Giustizia è fatta. Da Conte e Bonafede bacioni al Capitano. Processi in quattro anni. Sorteggio per il Csm

Fuori la Lega, dentro il Pd. E in un amen, la riforma della giustizia, bloccata dal fuoco (ex) amico del Carroccio, esce dalle secche. E bastato un vertice a Palazzo Chigi, tra il presidente del Consiglio Giuseppe Conte, il ministro della Giustizia, Alfonso Bonafede, il sottosegretario, Andrea Giorgis, e il vicesegretario Pd, Andrea Orlando, per liberare il testo che rimette mano alla durata dei processi (ma non solo) dalle sabbie mobili. Oltre due ore di incontro per rimettere la riforma sui binari che dovrebbe condurla a destinazione: il via libera entro la fine dell’anno.

AVANTI TUTTA. Il disegno di legge Bonafede, approvato salvo intese – e solo in alcune parti – dall’Esecutivo gialloverde finirà archivio. Ma la nuova maggioranza giallorossa ne “condivide i principali obiettivi”. Uno su tutti: “rivoluzionare” il sistema giustizia. L’accordo raggiunto ieri tra M5S e Pd dinanzi a Conte sarà presto nero su bianco in una legge delega che il Guardasigilli confida di approvare entro il 31 dicembre. “Sono molto soddisfatto, stiamo rivoluzionando la giustizia italiana – esulta il Guardasigilli -. Il principale obiettivo è quello di ridurre i tempi della giustizia civile e penale, dimezzandoli e arrivando a quattro anni per il processo penale, mentre per il processo civile si arriverà a una media di quattro anni”.

Gli fa eco il suo predecessore a Via Arenula. “Siamo d’accordo sull’impianto e abbiamo approfondito gli strumenti per raggiungere l’obiettivo un netto miglioramento dei tempi del processo, sia civile che penale, anche con certezza dei tempi”, conferma Orlando. Certo, restano ancora alcuni nodi da sciogliere. A cominciare dalla riforma del Consiglio superiore della magistratura. Cinque Stelle e Partito democratico concordano sulla necessità di “una radicale riforma” dell’organo di autogoverno dei magistrati, spezzando i legami tra politica e magistratura all’origine delle “degenerazioni del correntismo”.

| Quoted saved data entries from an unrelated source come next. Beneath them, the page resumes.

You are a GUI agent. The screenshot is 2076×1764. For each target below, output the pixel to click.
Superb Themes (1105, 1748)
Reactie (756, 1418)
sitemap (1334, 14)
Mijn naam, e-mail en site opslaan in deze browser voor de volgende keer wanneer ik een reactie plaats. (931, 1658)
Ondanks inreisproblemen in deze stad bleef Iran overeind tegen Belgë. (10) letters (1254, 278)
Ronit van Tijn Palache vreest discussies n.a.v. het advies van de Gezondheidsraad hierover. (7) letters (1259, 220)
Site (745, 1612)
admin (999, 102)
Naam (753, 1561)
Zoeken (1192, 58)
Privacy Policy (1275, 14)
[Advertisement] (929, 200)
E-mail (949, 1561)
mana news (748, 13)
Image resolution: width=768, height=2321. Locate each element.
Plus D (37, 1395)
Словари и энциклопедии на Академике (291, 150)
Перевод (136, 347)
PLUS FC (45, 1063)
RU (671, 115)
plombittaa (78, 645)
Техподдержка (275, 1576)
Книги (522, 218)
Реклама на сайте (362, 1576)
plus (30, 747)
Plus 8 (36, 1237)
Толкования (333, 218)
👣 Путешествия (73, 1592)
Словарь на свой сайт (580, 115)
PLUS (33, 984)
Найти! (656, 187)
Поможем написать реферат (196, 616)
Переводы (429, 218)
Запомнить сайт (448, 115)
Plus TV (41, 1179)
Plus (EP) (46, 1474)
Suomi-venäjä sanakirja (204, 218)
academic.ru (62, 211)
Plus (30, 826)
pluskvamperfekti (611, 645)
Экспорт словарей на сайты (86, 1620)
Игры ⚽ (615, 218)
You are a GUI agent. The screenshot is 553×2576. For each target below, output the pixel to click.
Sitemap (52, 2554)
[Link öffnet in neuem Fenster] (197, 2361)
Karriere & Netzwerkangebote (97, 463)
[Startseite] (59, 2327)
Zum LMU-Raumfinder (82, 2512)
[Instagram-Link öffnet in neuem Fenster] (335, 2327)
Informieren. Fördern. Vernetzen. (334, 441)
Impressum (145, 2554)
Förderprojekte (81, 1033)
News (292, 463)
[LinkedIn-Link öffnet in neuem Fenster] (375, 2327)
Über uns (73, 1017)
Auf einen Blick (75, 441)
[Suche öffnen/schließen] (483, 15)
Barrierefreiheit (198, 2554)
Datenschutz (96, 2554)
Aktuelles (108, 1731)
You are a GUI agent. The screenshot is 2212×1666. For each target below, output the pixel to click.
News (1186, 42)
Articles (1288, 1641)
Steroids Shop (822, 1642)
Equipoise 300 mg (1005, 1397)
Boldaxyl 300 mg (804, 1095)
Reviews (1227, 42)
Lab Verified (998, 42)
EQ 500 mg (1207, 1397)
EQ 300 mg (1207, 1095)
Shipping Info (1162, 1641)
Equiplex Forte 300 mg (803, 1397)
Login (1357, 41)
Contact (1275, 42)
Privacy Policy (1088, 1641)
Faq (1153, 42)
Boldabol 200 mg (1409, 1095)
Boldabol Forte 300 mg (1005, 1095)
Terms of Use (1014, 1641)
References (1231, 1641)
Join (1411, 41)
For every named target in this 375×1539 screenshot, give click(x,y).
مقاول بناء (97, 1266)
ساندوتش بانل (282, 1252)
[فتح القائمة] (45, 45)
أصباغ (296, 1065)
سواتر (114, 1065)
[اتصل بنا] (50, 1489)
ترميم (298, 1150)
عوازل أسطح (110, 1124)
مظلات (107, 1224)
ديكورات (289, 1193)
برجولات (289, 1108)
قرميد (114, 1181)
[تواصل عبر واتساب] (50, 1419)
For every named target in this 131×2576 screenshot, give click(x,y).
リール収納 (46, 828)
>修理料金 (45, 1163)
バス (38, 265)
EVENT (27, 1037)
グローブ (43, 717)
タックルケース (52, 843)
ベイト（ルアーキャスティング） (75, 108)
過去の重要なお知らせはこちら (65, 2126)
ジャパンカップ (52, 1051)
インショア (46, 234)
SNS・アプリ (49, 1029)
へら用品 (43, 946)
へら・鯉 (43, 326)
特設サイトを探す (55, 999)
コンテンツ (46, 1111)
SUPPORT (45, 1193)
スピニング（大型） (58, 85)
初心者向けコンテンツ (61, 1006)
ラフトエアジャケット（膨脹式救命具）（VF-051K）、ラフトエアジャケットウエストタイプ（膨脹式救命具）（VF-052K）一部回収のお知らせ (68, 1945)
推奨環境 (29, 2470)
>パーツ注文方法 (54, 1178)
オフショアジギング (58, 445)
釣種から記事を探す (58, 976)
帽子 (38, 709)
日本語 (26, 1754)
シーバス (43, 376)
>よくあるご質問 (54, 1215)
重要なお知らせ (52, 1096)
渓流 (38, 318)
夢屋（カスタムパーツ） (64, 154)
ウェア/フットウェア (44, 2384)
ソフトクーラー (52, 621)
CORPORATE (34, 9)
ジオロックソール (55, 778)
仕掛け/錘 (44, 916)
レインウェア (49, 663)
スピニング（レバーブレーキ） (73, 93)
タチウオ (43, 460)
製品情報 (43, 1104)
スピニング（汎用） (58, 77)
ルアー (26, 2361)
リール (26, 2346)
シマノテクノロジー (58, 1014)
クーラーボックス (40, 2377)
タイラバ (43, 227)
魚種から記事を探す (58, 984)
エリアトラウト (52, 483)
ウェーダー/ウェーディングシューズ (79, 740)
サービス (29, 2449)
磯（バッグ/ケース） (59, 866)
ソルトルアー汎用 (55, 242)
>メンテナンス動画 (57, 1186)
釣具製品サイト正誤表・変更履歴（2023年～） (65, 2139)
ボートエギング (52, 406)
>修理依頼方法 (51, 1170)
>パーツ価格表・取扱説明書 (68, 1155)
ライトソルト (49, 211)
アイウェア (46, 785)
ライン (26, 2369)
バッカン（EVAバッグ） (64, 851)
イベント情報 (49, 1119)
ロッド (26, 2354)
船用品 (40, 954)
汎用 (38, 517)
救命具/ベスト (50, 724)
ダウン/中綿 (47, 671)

E si fa largo l’ipotesi di spacchettare la riforma in due deleghe: una sul processo civile e l’altra su quello penale. Inserendo in quest’ultima anche la nuova disciplina del Csm, sulla quale restano le distanze sulle modalità di elezione dei suoi componenti. “Il sorteggio è l’unico punto di divergenza che dovrà essere approfondito”, ammette Bonafede. Non è un mistero, del resto, che Orlando non condividesse la scelta: “Scegliere i componenti del Csm con la tombola non mi pare un’idea particolarmente brillante – aveva twittato l’ex guardasigilli -. Bisognerebbe piuttosto regolare meglio quello che fa il consiglio”.

E pure il vicepresidente del Csm, David Ermini, eletto in quota Renzi, non risparmia critiche: “Ribadisco la mia contrarietà, perché il Consiglio rischierebbe di uscirne azzerato nella sua natura di organo di rappresentanza del pluralismo e ridotto a entità meramente burocratica ed esecutiva – avverte -. Tendo a diffidare di riforme giustificate e ispirate alla sola intenzione di contrastare la ‘politicizzazione’ del Csm”. Altra questione riguarda lo stop della prescrizione che, da inizio 2020, in base al ddl Spazzacorrotti, si bloccherà dopo il primo grado di giudizio. Bonafede non lascia spazio a ritocchi: “Non c’è tra gli obiettivi (del Governo, ndr) quello di modificare la disciplina della prescrizione”. Ma tra i dem i dubbi non mancano: “Una norma che di fatto elimini l’istituto, può essere valutata solo se i tempi del processo fossero diversi e radicalmente più brevi. Il Pd non può assumere impegni al buio”.